Pharmacokinetic (PK) analysis is necessary at different stages of drug development. Simply put, a PK study is necessary to determine how the human body affects the drug over time. PK assays are needed from the first phase of drug discovery to the final stage of clinical trial.
Significant development has happened in pharmacokinetic study techniques over time. A number of national and international agencies have also been collaborating to standardize bioanalytical method development and validation techniques across the globe. These efforts also have implications for PK testing methods.
This article presents an overview of PK analytical testing specifically during the drug discovery phase. It includes information on the latest developments through an extensive review of relevant literature.
Evolution in the Role of PK Assays
PK assay focus mostly on the safety aspect of drugs. PK studies contributed more towards indicating the failure of potential new drugs till the early 1980s. Since the mid-1980s, however, PK analyses have undergone a radical realignment to facilitate the selection of drug candidates with optimal probability of success.
The basics of what we know today as PK theory and analysis got established in the 1960s. However, PK assays did not become integral to the drug discovery and development process until the 1980s. Developments in four interrelated areas made PK optimization an achievable goal in the drug discovery process.
The first of these developments happened in the field of bioanalytics. The development of thermospray interfacing enabled the combining of high-performance liquid chromatography (HPLC) with triple quadrupole mass spectrometry (LC-QqQ-MS/MS).
The second development was in the field of mathematics in the form of clearance concepts in pharmacokinetics. These allowed deriving the area-under-the-curve (AUC) from the dosage. They also facilitated the process of calculating the elimination rate from drug concentrations.

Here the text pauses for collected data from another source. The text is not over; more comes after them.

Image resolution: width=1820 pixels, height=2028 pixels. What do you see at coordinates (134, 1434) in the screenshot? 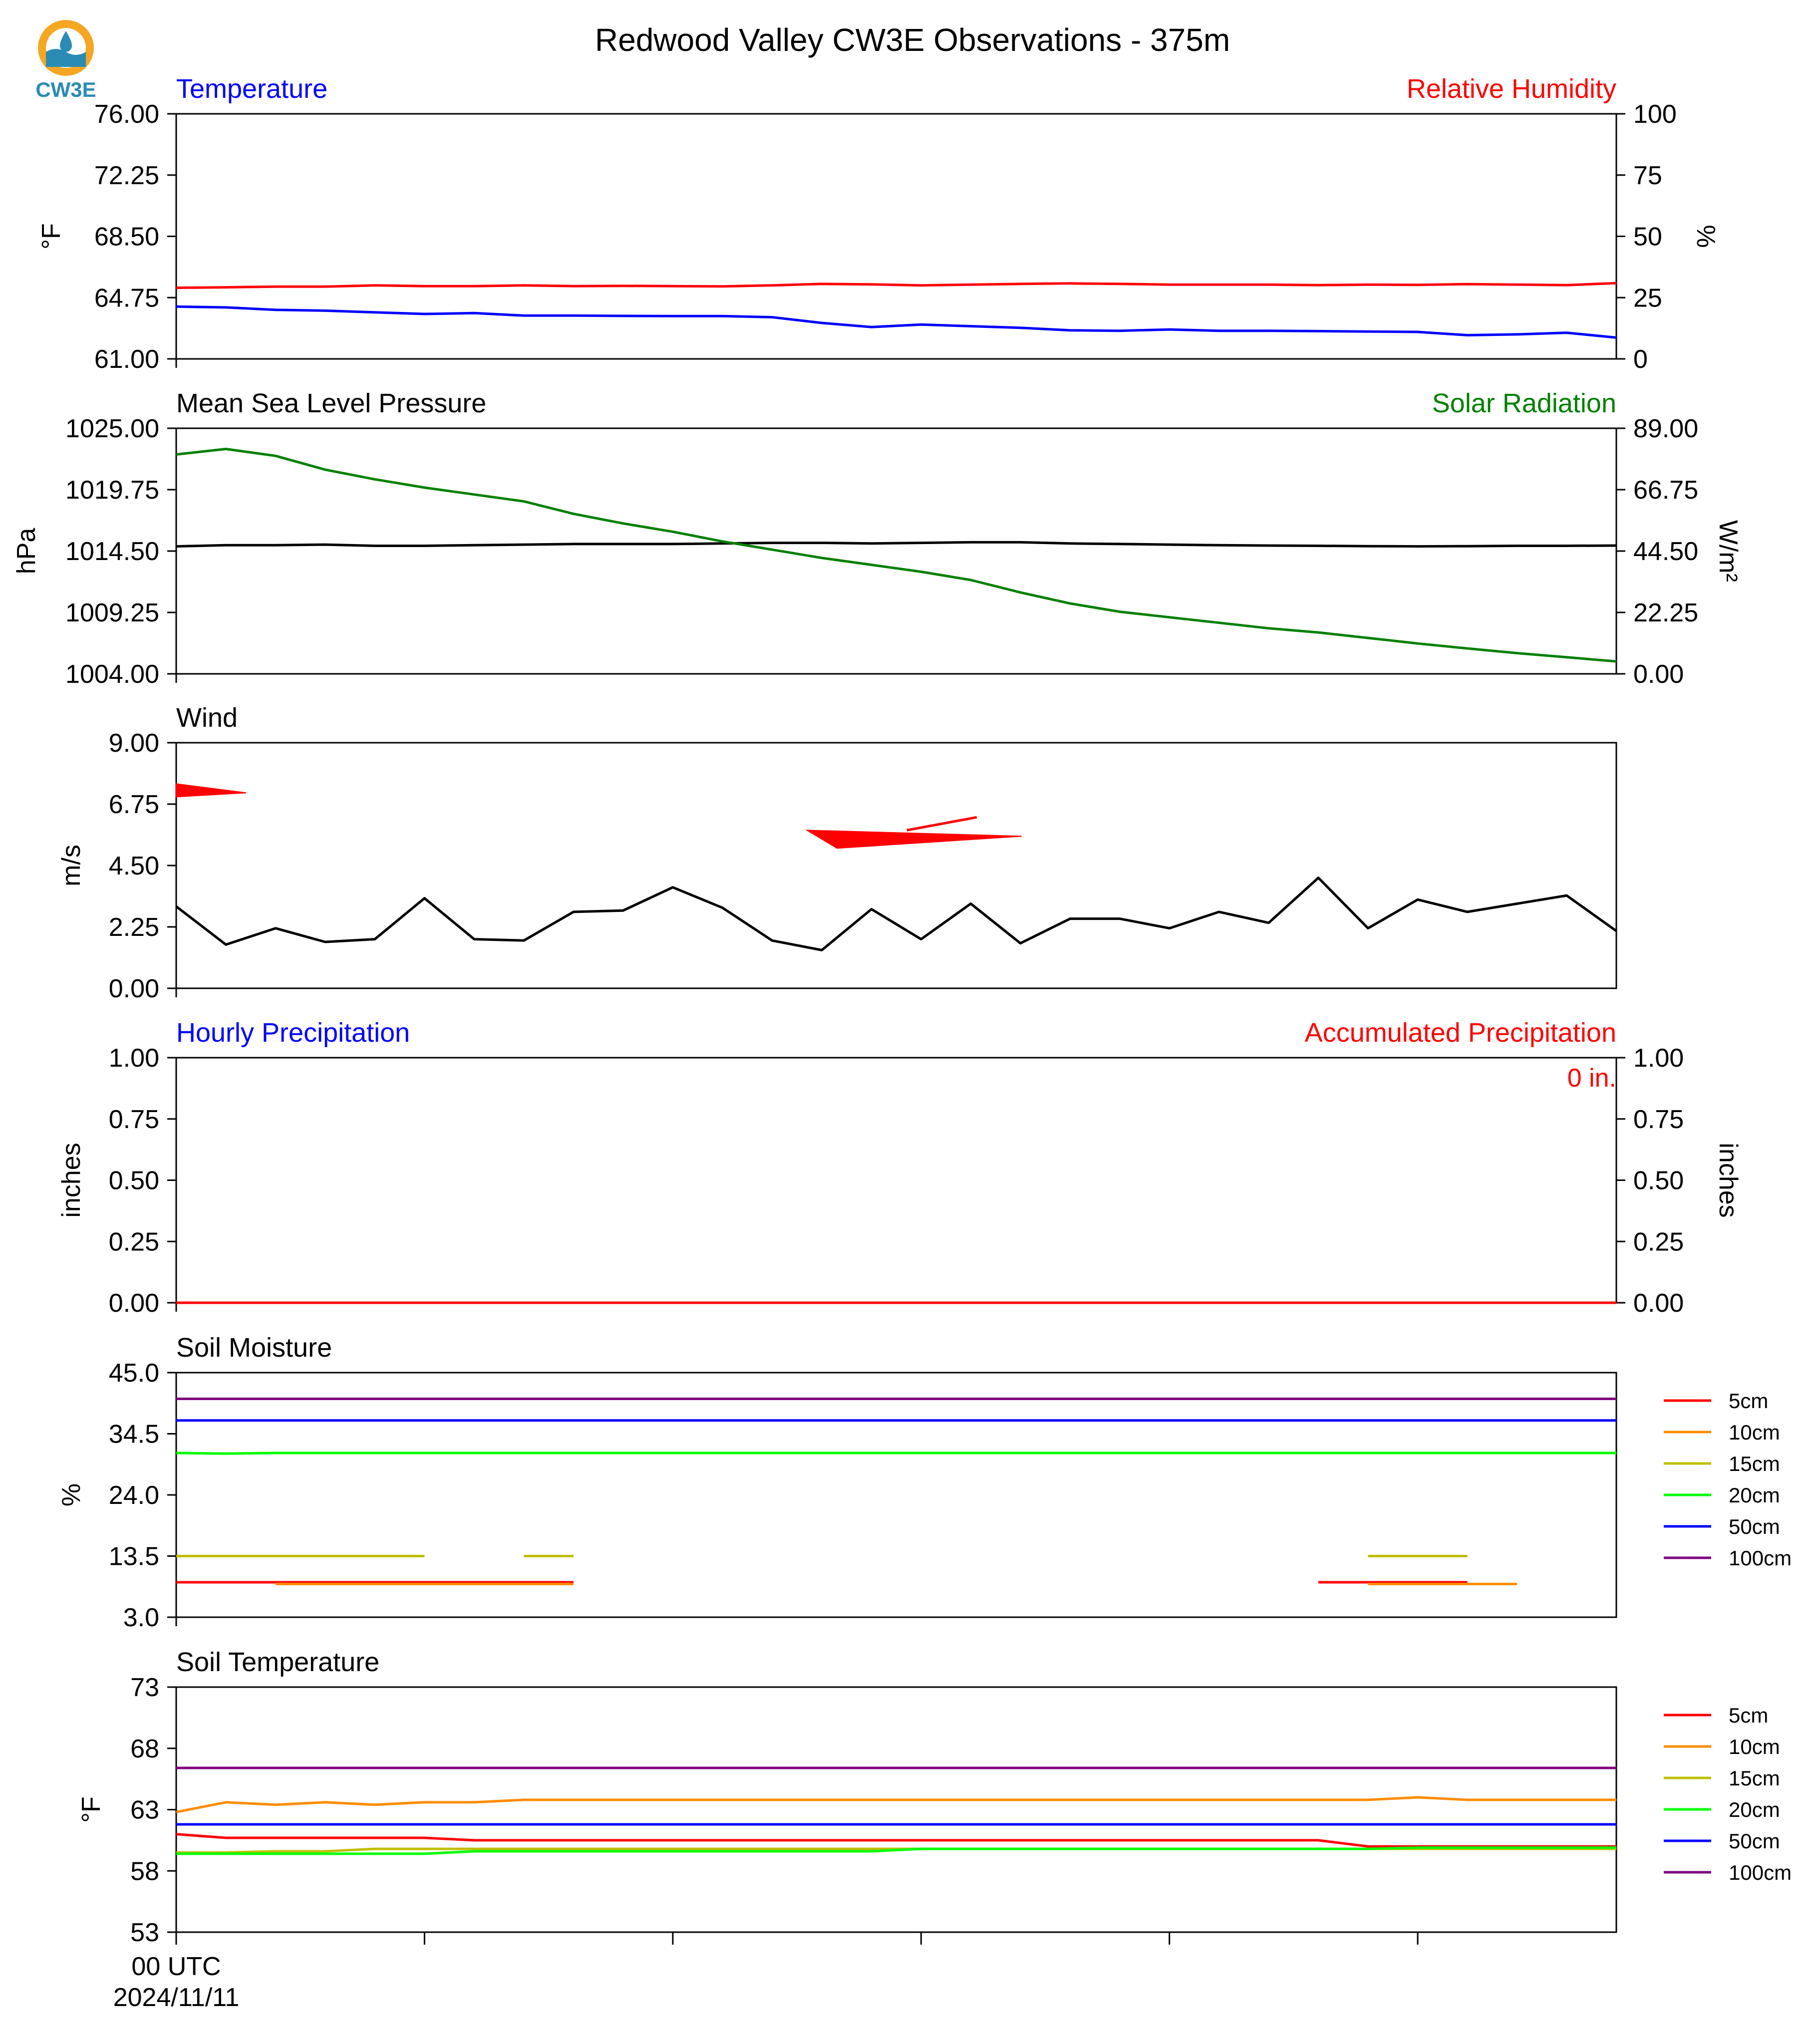
I see `y-tick-label-left: 34.5` at bounding box center [134, 1434].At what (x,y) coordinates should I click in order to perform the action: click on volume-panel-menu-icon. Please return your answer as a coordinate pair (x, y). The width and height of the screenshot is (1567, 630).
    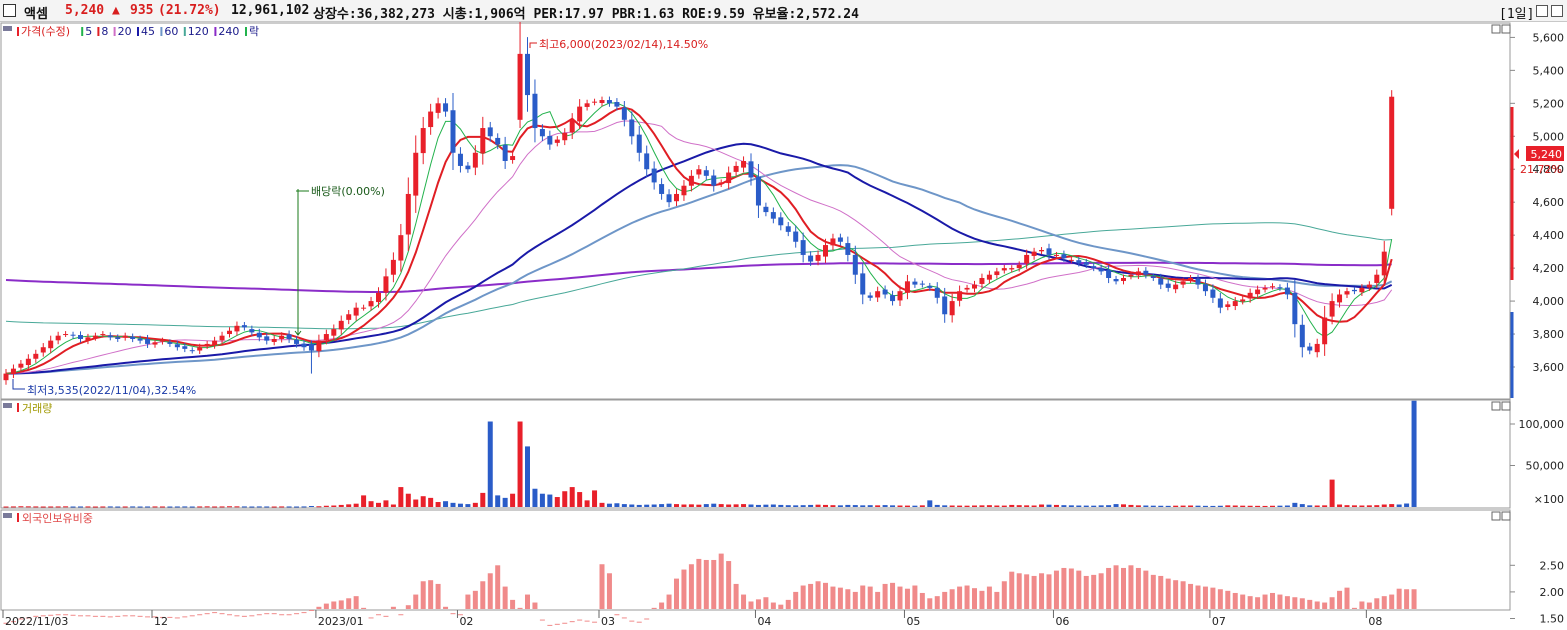
    Looking at the image, I should click on (8, 406).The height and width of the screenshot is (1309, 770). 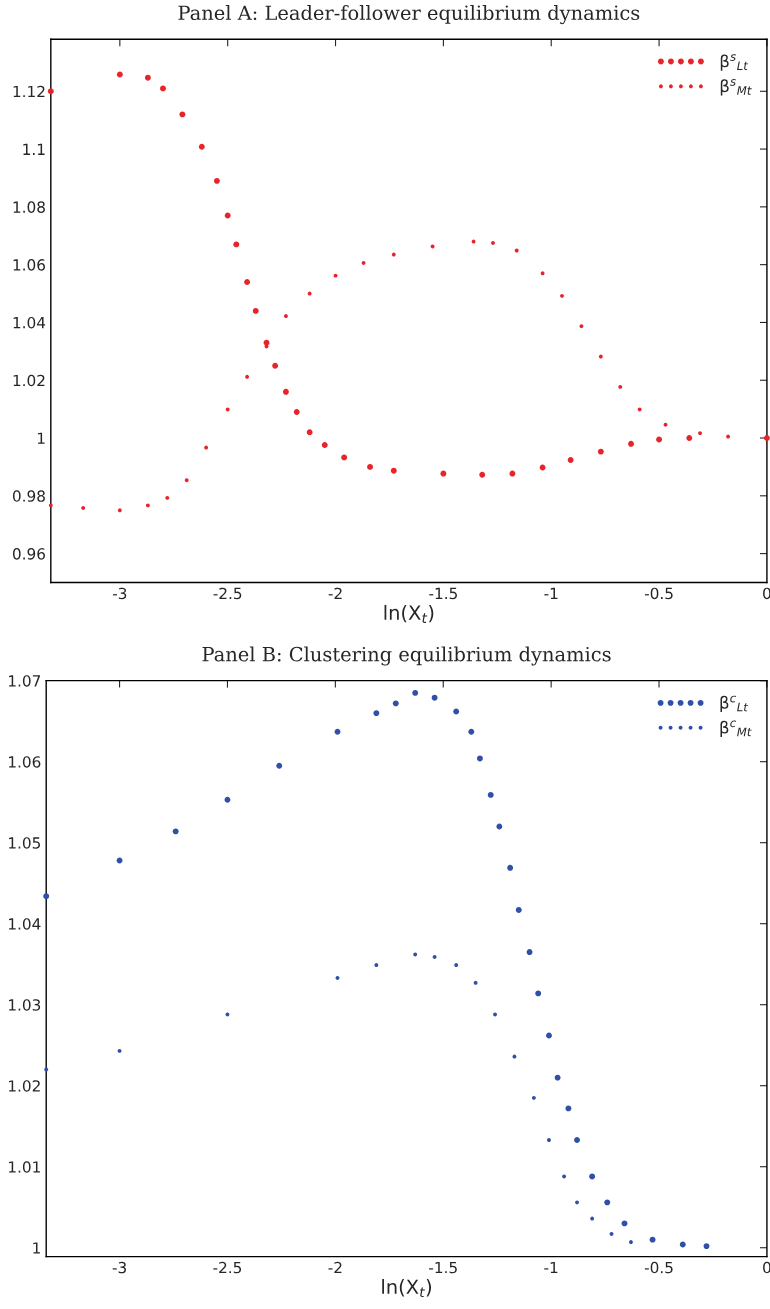 What do you see at coordinates (734, 704) in the screenshot?
I see `legend-label: β$^{c}$$_{Lt}$` at bounding box center [734, 704].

The third development happened in the domain of experiments. The development of in vitro metabolizing systems facilitated predictions about clearance from animal liver preparations. That extended to forecasting clearance from human liver preparations also.
Chronologically speaking, conceptual clarity about the tremendous potential of drug metabolism combined with pharmacokinetics (DMPK) in drug discovery occurred last. This clarity came with the realization that chemical and physicochemical properties drive DMPK traits.
These four developments have led to tremendous progress in DMPK science. It has now become integral to the drug discovery process. The practical aspects necessary to implement cost-effective and efficient DMPK analyses are very much in place today.
How PK Assays Facilitate Drug Discovery
The pharmaceutical industry currently functions amidst a fair amount of pressure. There are budgetary constraints. Regulatory compliance needs are on the rise. Commercial pressure combines with societal scrutiny as well. Research and development (R&D) initiatives in the industry naturally focus on reducing attrition.
The progress DMPK science has achieved in the detailed and in-depth understanding of the absorption, distribution, metabolism, and elimination/excretion (ADME) processes plays a key role in arresting attrition. Enhanced understanding of drug-drug interactions also contributes.
Today, there are guidelines and benchmarks available to optimize ADME studies to fully understand the PK properties of new chemical entities. That is crucial at the first stage of lead selection. Also at the later stage of lead optimization to explain the structure-activity relationship (SAR) and structure-property relationship (SPR).